Today is the worst day of the year for a news junkie such as myself because I could have told you months ago what Tuesday’s big local news story will be – a newborn child who came out of the mother’s womb at “one second after midnight” is the first-born baby of the new year.
The First Baby story bugs me every year. It is so artificial that it is the very definition of junk news – trying to attach significance to a meaningless fact.
I understand the story’s point is to allow television stations and newspapers to show pictures of a beaming mother, sighing with relief that the pain of childbirth is over while she is holding her newborn baby boy or girl, who is at that stage in life when – even if kind of ugly – the baby’s still cute.
But in the overall story of life, there’s little difference between the baby born at 11:57 p.m. on Dec. 31 and the one born at 12:01 p.m. on Jan. 1. There’s no Tens of Thousands of Dollars in Cash and Prizes awaiting the parents of the First Baby.
But hospitals take the story so seriously. Each of them wants the free publicity of being able to say their doctors delivered the First Baby.
Think I’m kidding?
I still remember 1989’s First Baby in Chicago story very well. Back then, I was a reporter for the now-defunct City News Bureau of Chicago, and that was the year of my life when I worked extensively on the overnight shift.
So when 1988 became 1989, I was working. Because senior editors all had holidays off, I was actually in charge that night in determining which stories were covered by the wire service.
So in the 20 or so minutes right after midnight, the City News Bureau got several telephone calls from area hospitals. Memory says seven hospitals had their public relations people call us to claim they had babies who were born in the minute or two after midnight.
One hospital official wanted to know how much she would have to adjust the official time to get their newborn baby into the running to be THE STORY as First Born Baby in Chicago for 1989.
In the end, we had two hospitals both claiming to have had babies born within 10 seconds after the stroke of midnight.
I went ahead and made a judgment call. It’s a tie!
That’s how the City News Bureau reported the story. That’s how news radio stations picked up the story in the morning. Later in the day, Chicago’s television stations sent news crews out to talk to both sets of parents, and the newspapers the next morning recognized our self-declared tie as the official result.
What is sad about all of this is that a third hospital called in after the initial outburst of telephone calls, and after we had made the call that the First Baby was a two-way tie. That hospital was claiming to also have had a baby born in the first minute after midnight, and they wanted to be included.
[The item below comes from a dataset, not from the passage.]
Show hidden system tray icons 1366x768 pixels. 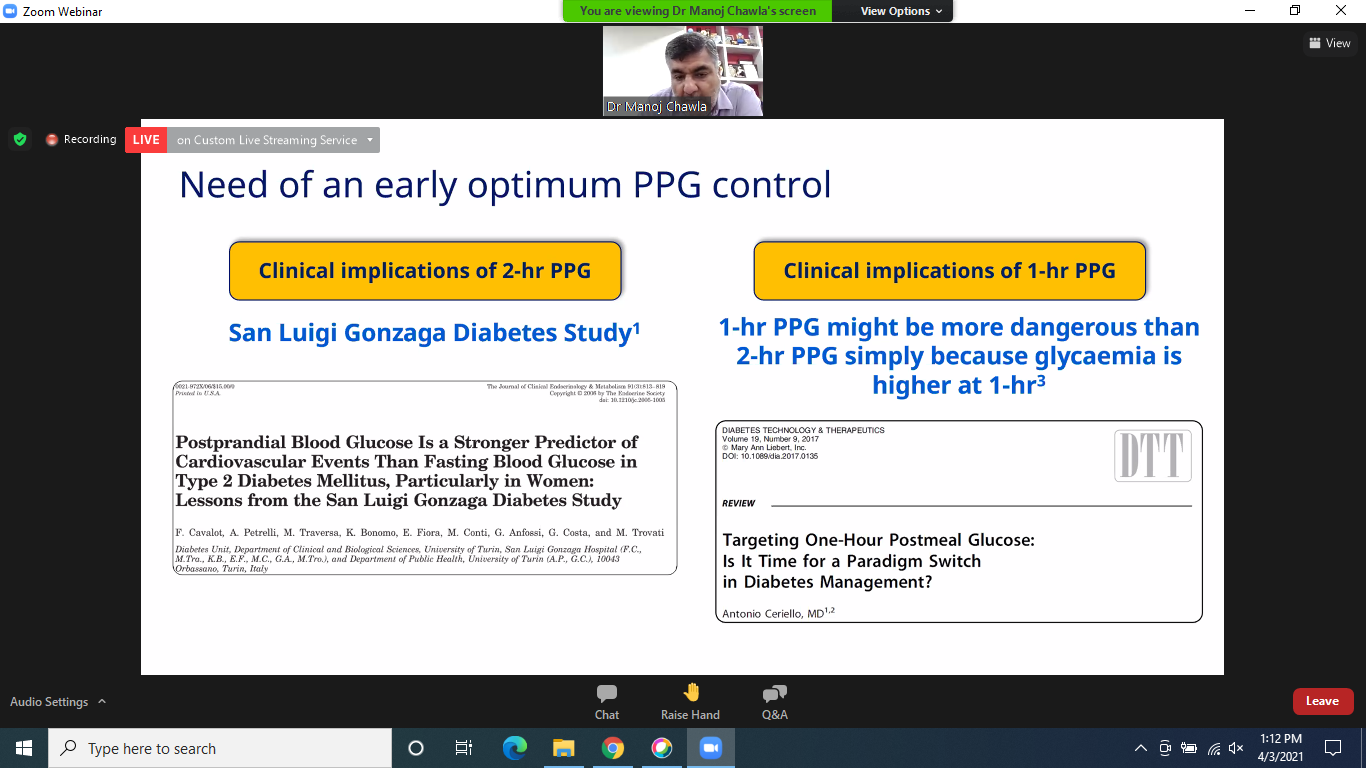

I ultimately took it on myself to say, “No Way!” They were late in notifying us, and who’s to say just when each of these babies was really born. Changing the story at that point just to massage the ego of another hospital seemed absurd.
What is even more absurd than that?
How about arguing with a hospital director at 3 a.m., who started using some pretty vile language to complain about what he perceived as my snub of his hospital’s public image. We quarreled. I refused to make any change. There was no three-way First Baby of Chicago tie in 1989.
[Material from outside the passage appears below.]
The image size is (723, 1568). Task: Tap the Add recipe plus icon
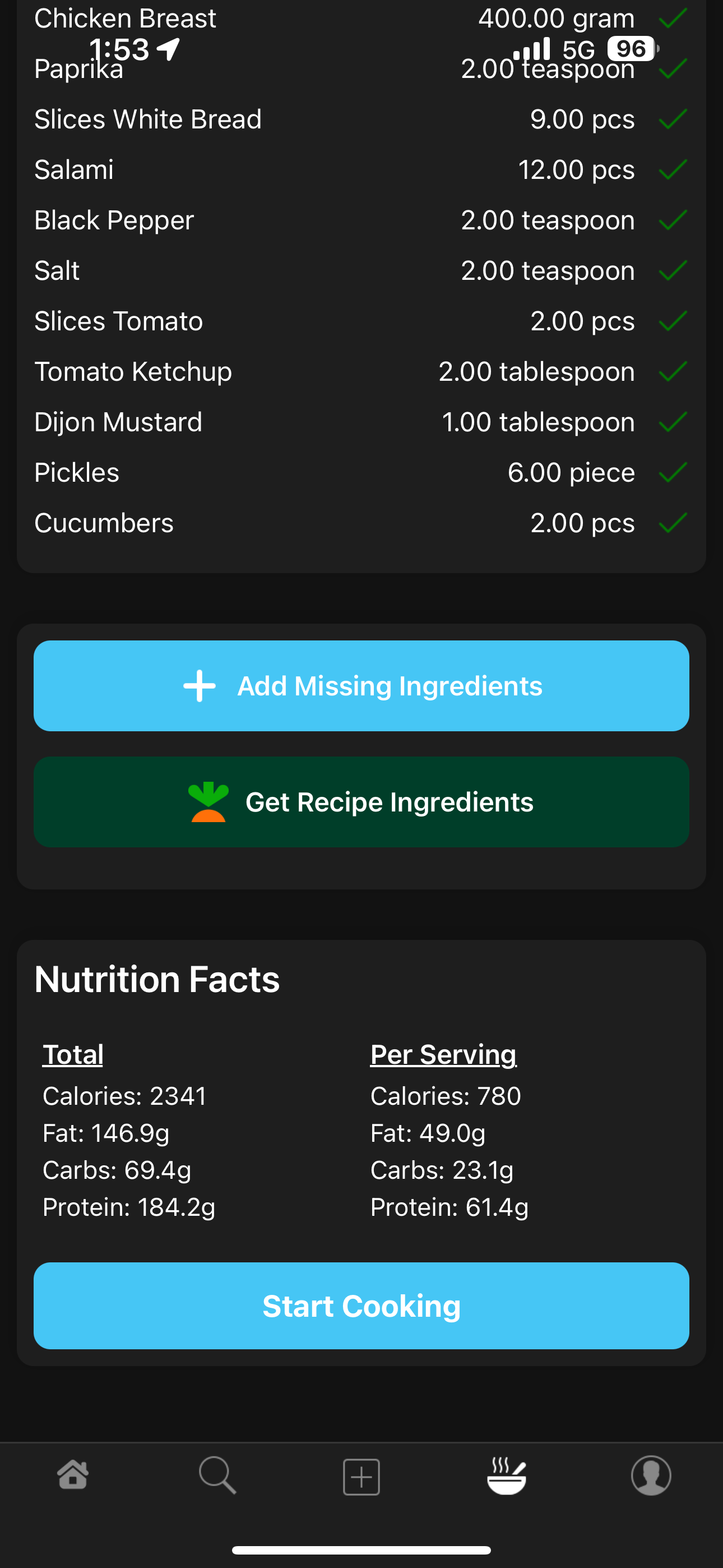pos(362,1476)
Now some might say that I manipulated the story. But for real manipulation of a First Baby story, one has to look at what happened in Peoria, Ill., the following year.
The Journal Star newspaper reported a story of the first baby born in an area hospital, showing a nice, young couple with their child. Later, we learned the actual first child born in Peoria that year came to life in an ambulance en route to a hospital, a couple of hours before the official child. The reason officials ignored that baby is because the 16-year-old mother’s life story was deemed too depressing and irresponsible to put in the newspaper.
So I ruined a three-way tie for First Baby. Elsewhere, a mother was considered “too ghetto” to be in the newspaper with her baby.
I’d like to think my refusal to play along with a hospital administrator’s ego was more responsible than what happened in Peoria, particularly when one considers that, at heart, the First Baby is basically a fake news story.